Task brief: Transcribe all of the rows below word for word.

Word and element location rows

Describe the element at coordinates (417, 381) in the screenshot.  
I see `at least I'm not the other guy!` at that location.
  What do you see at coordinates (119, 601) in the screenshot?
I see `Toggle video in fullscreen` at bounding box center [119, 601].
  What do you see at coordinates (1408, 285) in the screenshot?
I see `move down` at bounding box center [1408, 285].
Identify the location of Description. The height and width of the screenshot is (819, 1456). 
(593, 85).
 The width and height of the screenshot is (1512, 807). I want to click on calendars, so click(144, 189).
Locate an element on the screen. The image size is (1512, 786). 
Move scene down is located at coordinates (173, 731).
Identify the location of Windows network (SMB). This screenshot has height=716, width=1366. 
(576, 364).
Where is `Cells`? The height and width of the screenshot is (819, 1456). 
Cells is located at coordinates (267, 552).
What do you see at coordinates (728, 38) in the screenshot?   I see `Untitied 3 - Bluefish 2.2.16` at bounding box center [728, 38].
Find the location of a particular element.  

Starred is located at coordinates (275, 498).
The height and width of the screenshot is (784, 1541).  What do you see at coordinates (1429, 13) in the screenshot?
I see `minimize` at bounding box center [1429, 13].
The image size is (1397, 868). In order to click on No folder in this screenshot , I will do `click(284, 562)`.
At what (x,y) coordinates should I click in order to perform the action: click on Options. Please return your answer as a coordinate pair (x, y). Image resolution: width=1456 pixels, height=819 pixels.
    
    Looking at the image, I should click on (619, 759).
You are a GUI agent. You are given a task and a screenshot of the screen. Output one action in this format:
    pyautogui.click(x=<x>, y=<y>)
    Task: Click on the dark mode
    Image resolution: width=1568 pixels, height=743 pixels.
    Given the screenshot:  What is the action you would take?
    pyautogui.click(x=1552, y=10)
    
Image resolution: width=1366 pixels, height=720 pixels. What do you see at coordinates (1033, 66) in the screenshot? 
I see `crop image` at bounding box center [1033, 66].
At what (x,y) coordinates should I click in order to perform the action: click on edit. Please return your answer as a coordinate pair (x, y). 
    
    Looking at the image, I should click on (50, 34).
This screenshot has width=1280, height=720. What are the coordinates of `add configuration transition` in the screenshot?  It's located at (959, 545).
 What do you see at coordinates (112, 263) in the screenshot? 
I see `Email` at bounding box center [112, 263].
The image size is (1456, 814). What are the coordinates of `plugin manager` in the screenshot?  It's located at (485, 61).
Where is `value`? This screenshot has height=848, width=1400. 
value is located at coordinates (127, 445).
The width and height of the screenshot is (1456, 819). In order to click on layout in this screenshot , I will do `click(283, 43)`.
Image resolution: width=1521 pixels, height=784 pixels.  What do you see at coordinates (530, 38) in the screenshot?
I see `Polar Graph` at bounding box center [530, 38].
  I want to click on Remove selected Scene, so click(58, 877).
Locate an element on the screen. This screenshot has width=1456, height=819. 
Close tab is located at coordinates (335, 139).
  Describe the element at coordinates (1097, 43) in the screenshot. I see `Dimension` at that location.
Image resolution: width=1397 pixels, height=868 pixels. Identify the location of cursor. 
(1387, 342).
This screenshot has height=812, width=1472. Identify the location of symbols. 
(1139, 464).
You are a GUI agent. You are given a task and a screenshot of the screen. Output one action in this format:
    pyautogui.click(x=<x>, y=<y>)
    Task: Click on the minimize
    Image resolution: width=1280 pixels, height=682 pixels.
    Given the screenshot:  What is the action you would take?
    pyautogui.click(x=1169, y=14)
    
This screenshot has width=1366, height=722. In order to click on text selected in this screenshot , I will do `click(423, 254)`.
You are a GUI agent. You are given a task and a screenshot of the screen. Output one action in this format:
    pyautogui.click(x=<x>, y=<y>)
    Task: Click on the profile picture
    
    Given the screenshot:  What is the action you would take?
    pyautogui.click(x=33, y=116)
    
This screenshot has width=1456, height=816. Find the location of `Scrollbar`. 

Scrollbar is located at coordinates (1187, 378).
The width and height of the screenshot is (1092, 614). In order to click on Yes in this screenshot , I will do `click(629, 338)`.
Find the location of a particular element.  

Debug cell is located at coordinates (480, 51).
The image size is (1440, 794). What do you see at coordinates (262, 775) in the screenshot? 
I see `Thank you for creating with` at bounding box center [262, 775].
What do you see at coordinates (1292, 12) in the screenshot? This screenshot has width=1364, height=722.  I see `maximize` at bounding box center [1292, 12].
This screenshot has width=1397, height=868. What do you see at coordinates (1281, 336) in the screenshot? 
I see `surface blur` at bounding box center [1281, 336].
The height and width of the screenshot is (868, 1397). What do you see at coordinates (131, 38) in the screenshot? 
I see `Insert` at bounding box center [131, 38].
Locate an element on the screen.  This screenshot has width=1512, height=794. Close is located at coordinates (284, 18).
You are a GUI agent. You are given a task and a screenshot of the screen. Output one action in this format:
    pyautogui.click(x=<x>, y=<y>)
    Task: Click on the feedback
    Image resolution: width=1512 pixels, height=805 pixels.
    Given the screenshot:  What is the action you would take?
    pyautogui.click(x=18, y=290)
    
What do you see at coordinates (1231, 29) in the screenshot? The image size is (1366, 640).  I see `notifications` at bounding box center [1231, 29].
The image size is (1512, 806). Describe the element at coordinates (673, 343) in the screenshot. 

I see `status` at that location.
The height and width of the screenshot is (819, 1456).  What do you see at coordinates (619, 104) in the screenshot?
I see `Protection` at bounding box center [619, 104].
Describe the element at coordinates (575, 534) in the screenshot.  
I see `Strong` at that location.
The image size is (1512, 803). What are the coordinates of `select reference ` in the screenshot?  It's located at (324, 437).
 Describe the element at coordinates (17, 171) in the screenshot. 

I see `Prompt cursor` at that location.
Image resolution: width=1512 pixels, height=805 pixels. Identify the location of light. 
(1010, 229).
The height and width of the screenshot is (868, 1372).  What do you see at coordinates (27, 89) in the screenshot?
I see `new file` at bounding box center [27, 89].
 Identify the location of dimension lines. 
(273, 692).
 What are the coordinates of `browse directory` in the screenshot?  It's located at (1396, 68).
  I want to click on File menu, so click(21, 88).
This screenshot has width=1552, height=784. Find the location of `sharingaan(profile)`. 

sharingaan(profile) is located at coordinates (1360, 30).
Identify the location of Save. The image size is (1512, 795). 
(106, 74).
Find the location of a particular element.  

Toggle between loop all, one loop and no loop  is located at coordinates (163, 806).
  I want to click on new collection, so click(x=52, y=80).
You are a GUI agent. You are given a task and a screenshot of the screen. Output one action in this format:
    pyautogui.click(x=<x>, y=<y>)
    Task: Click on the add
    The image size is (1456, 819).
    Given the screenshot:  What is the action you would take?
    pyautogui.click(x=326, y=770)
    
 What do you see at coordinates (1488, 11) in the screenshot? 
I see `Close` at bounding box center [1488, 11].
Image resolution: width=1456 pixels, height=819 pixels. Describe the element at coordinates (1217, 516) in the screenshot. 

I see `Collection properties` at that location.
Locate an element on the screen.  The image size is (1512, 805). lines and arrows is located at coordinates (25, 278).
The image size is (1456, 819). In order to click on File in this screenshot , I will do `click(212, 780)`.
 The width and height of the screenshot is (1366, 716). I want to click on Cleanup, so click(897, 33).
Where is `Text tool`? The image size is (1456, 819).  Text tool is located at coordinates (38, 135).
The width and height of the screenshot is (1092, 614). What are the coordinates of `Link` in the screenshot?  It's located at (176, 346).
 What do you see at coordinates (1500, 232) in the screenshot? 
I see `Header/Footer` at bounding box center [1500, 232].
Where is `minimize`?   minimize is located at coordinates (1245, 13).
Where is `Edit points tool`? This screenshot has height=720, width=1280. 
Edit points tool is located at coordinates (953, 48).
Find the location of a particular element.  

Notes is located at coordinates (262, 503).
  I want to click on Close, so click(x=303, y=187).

Result of the task:
Describe the element at coordinates (417, 381) in the screenshot.  
I see `at least I'm not the other guy!` at that location.
  What do you see at coordinates (119, 601) in the screenshot?
I see `Toggle video in fullscreen` at bounding box center [119, 601].
  What do you see at coordinates (1408, 285) in the screenshot?
I see `move down` at bounding box center [1408, 285].
Identify the location of Description. The height and width of the screenshot is (819, 1456). 
(593, 85).
 The width and height of the screenshot is (1512, 807). I want to click on calendars, so click(144, 189).
Locate an element on the screen. The image size is (1512, 786). 
Move scene down is located at coordinates (173, 731).
Identify the location of Windows network (SMB). This screenshot has height=716, width=1366. 
(576, 364).
Where is `Cells`? The height and width of the screenshot is (819, 1456). 
Cells is located at coordinates (267, 552).
What do you see at coordinates (728, 38) in the screenshot?   I see `Untitied 3 - Bluefish 2.2.16` at bounding box center [728, 38].
Find the location of a particular element.  

Starred is located at coordinates (275, 498).
The height and width of the screenshot is (784, 1541).  What do you see at coordinates (1429, 13) in the screenshot?
I see `minimize` at bounding box center [1429, 13].
The image size is (1397, 868). In order to click on No folder in this screenshot , I will do `click(284, 562)`.
At what (x,y) coordinates should I click in order to perform the action: click on Options. Please return your answer as a coordinate pair (x, y). Image resolution: width=1456 pixels, height=819 pixels.
    
    Looking at the image, I should click on (619, 759).
You are a GUI agent. You are given a task and a screenshot of the screen. Output one action in this format:
    pyautogui.click(x=<x>, y=<y>)
    Task: Click on the dark mode
    Image resolution: width=1568 pixels, height=743 pixels.
    Given the screenshot:  What is the action you would take?
    pyautogui.click(x=1552, y=10)
    
Image resolution: width=1366 pixels, height=720 pixels. What do you see at coordinates (1033, 66) in the screenshot? 
I see `crop image` at bounding box center [1033, 66].
At what (x,y) coordinates should I click in order to perform the action: click on edit. Please return your answer as a coordinate pair (x, y). 
    
    Looking at the image, I should click on (50, 34).
This screenshot has width=1280, height=720. What are the coordinates of `add configuration transition` in the screenshot?  It's located at (959, 545).
 What do you see at coordinates (112, 263) in the screenshot? 
I see `Email` at bounding box center [112, 263].
The image size is (1456, 814). What are the coordinates of `plugin manager` in the screenshot?  It's located at (485, 61).
Where is `value`? This screenshot has height=848, width=1400. 
value is located at coordinates (127, 445).
The width and height of the screenshot is (1456, 819). In order to click on layout in this screenshot , I will do `click(283, 43)`.
Image resolution: width=1521 pixels, height=784 pixels.  What do you see at coordinates (530, 38) in the screenshot?
I see `Polar Graph` at bounding box center [530, 38].
  I want to click on Remove selected Scene, so click(58, 877).
Locate an element on the screen. This screenshot has width=1456, height=819. 
Close tab is located at coordinates (335, 139).
  Describe the element at coordinates (1097, 43) in the screenshot. I see `Dimension` at that location.
Image resolution: width=1397 pixels, height=868 pixels. Identify the location of cursor. 
(1387, 342).
This screenshot has height=812, width=1472. Identify the location of symbols. 
(1139, 464).
You are a GUI agent. You are given a task and a screenshot of the screen. Output one action in this format:
    pyautogui.click(x=<x>, y=<y>)
    Task: Click on the minimize
    Image resolution: width=1280 pixels, height=682 pixels.
    Given the screenshot:  What is the action you would take?
    pyautogui.click(x=1169, y=14)
    
This screenshot has width=1366, height=722. In order to click on text selected in this screenshot , I will do `click(423, 254)`.
You are a GUI agent. You are given a task and a screenshot of the screen. Output one action in this format:
    pyautogui.click(x=<x>, y=<y>)
    Task: Click on the profile picture
    
    Given the screenshot:  What is the action you would take?
    pyautogui.click(x=33, y=116)
    
This screenshot has width=1456, height=816. Find the location of `Scrollbar`. 

Scrollbar is located at coordinates (1187, 378).
The width and height of the screenshot is (1092, 614). In order to click on Yes in this screenshot , I will do `click(629, 338)`.
Find the location of a particular element.  

Debug cell is located at coordinates (480, 51).
The image size is (1440, 794). What do you see at coordinates (262, 775) in the screenshot? 
I see `Thank you for creating with` at bounding box center [262, 775].
What do you see at coordinates (1292, 12) in the screenshot? This screenshot has width=1364, height=722.  I see `maximize` at bounding box center [1292, 12].
This screenshot has width=1397, height=868. What do you see at coordinates (1281, 336) in the screenshot? 
I see `surface blur` at bounding box center [1281, 336].
The height and width of the screenshot is (868, 1397). What do you see at coordinates (131, 38) in the screenshot? 
I see `Insert` at bounding box center [131, 38].
Locate an element on the screen.  This screenshot has width=1512, height=794. Close is located at coordinates (284, 18).
You are a GUI agent. You are given a task and a screenshot of the screen. Output one action in this format:
    pyautogui.click(x=<x>, y=<y>)
    Task: Click on the feedback
    Image resolution: width=1512 pixels, height=805 pixels.
    Given the screenshot:  What is the action you would take?
    pyautogui.click(x=18, y=290)
    
What do you see at coordinates (1231, 29) in the screenshot? The image size is (1366, 640).  I see `notifications` at bounding box center [1231, 29].
The image size is (1512, 806). Describe the element at coordinates (673, 343) in the screenshot. 

I see `status` at that location.
The height and width of the screenshot is (819, 1456).  What do you see at coordinates (619, 104) in the screenshot?
I see `Protection` at bounding box center [619, 104].
Describe the element at coordinates (575, 534) in the screenshot.  
I see `Strong` at that location.
The image size is (1512, 803). What are the coordinates of `select reference ` in the screenshot?  It's located at (324, 437).
 Describe the element at coordinates (17, 171) in the screenshot. 

I see `Prompt cursor` at that location.
Image resolution: width=1512 pixels, height=805 pixels. Identify the location of light. 
(1010, 229).
The height and width of the screenshot is (868, 1372).  What do you see at coordinates (27, 89) in the screenshot?
I see `new file` at bounding box center [27, 89].
 Identify the location of dimension lines. 
(273, 692).
 What are the coordinates of `browse directory` in the screenshot?  It's located at (1396, 68).
  I want to click on File menu, so click(21, 88).
This screenshot has width=1552, height=784. Find the location of `sharingaan(profile)`. 

sharingaan(profile) is located at coordinates (1360, 30).
Identify the location of Save. The image size is (1512, 795). 
(106, 74).
Find the location of a particular element.  

Toggle between loop all, one loop and no loop  is located at coordinates (163, 806).
  I want to click on new collection, so click(x=52, y=80).
You are a GUI agent. You are given a task and a screenshot of the screen. Output one action in this format:
    pyautogui.click(x=<x>, y=<y>)
    Task: Click on the add
    The image size is (1456, 819).
    Given the screenshot:  What is the action you would take?
    pyautogui.click(x=326, y=770)
    
 What do you see at coordinates (1488, 11) in the screenshot? 
I see `Close` at bounding box center [1488, 11].
Image resolution: width=1456 pixels, height=819 pixels. Describe the element at coordinates (1217, 516) in the screenshot. 

I see `Collection properties` at that location.
Locate an element on the screen.  The image size is (1512, 805). lines and arrows is located at coordinates (25, 278).
The image size is (1456, 819). In order to click on File in this screenshot , I will do `click(212, 780)`.
 The width and height of the screenshot is (1366, 716). I want to click on Cleanup, so click(897, 33).
Where is `Text tool`? The image size is (1456, 819).  Text tool is located at coordinates (38, 135).
The width and height of the screenshot is (1092, 614). What are the coordinates of `Link` in the screenshot?  It's located at (176, 346).
 What do you see at coordinates (1500, 232) in the screenshot? 
I see `Header/Footer` at bounding box center [1500, 232].
Where is `minimize`?   minimize is located at coordinates (1245, 13).
Where is `Edit points tool`? This screenshot has height=720, width=1280. 
Edit points tool is located at coordinates (953, 48).
Find the location of a particular element.  

Notes is located at coordinates (262, 503).
  I want to click on Close, so click(x=303, y=187).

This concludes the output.